* YOUR GOAL: Return the lines of the listing verbatim, starting with the line that contains "This screenshot has height=664, width=1568." and ending with the line that contains "pos(118,296)", both included.

* EXTRACTED DATA:

::::::::

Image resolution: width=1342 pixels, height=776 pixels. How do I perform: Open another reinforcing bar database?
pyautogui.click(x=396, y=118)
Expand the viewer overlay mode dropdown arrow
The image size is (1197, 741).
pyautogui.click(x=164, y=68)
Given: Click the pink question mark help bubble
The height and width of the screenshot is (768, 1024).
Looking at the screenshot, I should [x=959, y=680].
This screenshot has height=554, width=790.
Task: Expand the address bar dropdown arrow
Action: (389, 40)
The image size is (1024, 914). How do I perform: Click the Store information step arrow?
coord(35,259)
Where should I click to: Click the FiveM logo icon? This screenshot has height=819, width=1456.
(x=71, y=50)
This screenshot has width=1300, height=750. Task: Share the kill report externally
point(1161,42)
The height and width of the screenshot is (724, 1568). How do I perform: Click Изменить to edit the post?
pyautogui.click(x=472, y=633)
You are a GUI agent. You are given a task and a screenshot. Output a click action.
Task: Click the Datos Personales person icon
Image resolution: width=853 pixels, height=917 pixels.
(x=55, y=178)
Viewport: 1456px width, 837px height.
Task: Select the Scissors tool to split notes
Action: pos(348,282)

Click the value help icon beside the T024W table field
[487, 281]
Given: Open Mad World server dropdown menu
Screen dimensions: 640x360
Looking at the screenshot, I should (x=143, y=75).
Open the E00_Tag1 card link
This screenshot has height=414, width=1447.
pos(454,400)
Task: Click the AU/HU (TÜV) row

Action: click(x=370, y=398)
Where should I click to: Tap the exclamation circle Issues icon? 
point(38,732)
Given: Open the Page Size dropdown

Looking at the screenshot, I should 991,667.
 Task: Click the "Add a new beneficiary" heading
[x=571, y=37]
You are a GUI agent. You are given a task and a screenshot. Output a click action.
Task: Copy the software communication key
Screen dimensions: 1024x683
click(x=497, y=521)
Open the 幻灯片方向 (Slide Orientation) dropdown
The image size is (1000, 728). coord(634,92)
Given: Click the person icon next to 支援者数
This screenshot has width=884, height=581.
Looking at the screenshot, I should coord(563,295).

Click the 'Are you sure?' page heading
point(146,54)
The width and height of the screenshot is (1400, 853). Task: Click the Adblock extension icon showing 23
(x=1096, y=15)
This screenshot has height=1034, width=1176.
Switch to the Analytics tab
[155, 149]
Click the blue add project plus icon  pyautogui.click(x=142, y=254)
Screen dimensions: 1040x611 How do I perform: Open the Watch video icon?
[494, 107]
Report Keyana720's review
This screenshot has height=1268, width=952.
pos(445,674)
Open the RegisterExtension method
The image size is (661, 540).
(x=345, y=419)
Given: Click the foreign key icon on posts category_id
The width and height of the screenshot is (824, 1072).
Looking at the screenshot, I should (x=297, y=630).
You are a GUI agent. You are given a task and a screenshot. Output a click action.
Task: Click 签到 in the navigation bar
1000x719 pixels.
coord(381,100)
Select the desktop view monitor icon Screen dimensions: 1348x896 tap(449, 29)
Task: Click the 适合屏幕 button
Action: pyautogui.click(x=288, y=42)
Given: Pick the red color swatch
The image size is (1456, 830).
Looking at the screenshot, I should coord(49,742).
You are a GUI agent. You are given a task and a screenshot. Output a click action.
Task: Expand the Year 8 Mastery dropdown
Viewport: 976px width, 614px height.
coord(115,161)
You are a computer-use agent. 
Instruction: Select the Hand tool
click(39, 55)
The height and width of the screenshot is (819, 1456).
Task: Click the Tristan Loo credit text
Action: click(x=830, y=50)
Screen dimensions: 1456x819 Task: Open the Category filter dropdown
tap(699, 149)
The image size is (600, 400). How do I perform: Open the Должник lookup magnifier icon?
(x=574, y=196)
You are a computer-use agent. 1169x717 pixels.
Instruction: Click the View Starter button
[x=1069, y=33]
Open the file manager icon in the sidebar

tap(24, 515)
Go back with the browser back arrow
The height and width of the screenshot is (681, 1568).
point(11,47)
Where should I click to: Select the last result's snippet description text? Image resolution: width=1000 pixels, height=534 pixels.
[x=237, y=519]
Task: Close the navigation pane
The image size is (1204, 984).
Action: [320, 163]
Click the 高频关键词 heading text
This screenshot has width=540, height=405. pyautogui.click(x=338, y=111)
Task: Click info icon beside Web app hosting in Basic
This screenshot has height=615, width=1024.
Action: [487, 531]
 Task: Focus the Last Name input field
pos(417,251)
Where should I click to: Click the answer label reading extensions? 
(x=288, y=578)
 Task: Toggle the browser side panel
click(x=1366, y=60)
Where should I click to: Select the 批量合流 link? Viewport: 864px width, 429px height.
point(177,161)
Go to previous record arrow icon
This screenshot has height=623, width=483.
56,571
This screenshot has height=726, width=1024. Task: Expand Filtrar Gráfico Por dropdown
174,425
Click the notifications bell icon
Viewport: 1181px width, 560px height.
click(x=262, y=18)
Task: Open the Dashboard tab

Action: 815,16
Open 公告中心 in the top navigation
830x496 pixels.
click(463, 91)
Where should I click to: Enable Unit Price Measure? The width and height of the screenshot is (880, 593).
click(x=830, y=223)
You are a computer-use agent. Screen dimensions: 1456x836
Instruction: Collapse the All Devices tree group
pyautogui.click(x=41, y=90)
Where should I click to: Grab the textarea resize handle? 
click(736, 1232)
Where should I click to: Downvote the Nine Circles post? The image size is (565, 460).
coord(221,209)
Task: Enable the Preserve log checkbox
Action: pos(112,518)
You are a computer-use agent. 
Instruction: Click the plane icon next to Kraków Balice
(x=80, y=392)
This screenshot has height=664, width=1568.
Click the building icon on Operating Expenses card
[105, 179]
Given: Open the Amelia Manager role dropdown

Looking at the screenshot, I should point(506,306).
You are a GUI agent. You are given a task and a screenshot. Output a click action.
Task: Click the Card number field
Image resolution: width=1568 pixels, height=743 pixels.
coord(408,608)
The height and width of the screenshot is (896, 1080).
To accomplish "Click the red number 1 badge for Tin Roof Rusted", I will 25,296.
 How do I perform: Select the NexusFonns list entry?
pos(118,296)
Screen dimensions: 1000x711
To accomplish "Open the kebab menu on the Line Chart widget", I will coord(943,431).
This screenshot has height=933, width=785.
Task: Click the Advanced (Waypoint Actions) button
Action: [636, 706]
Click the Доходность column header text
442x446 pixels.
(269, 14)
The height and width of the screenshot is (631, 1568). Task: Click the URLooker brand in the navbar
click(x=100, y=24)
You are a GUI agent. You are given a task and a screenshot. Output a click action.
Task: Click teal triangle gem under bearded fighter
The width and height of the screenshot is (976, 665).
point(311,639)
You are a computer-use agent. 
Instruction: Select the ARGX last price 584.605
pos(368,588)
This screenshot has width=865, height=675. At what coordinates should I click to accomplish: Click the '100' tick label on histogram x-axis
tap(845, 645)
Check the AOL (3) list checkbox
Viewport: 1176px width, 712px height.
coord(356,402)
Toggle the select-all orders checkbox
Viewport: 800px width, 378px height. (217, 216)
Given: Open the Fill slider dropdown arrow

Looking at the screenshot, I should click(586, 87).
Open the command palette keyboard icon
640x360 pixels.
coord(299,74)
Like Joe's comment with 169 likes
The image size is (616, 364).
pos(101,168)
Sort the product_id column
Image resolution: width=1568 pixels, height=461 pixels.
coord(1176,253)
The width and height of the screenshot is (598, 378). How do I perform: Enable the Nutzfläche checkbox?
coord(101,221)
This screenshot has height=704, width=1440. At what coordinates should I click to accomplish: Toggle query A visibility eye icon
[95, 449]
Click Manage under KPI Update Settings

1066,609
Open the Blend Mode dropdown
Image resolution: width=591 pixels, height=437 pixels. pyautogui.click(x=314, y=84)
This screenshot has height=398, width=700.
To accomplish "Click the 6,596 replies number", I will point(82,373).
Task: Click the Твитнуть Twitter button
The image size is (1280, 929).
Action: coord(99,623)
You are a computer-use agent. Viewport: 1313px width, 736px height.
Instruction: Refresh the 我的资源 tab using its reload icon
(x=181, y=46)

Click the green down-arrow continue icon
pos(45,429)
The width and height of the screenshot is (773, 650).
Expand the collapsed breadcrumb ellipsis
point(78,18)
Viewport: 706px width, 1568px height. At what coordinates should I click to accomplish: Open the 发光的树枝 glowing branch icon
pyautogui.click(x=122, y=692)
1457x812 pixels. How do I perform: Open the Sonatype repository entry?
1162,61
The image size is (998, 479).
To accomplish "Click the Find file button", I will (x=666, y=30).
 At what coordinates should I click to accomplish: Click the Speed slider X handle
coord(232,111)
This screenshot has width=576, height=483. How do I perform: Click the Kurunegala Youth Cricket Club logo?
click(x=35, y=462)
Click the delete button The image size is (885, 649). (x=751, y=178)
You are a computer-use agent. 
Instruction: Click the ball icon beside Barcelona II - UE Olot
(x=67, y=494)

::::::::

* RESPONSE:
This screenshot has height=664, width=1568.
Click the building icon on Operating Expenses card
[105, 179]
Given: Open the Amelia Manager role dropdown

Looking at the screenshot, I should point(506,306).
You are a GUI agent. You are given a task and a screenshot. Output a click action.
Task: Click the Card number field
Image resolution: width=1568 pixels, height=743 pixels.
coord(408,608)
The height and width of the screenshot is (896, 1080).
To accomplish "Click the red number 1 badge for Tin Roof Rusted", I will 25,296.
 How do I perform: Select the NexusFonns list entry?
pos(118,296)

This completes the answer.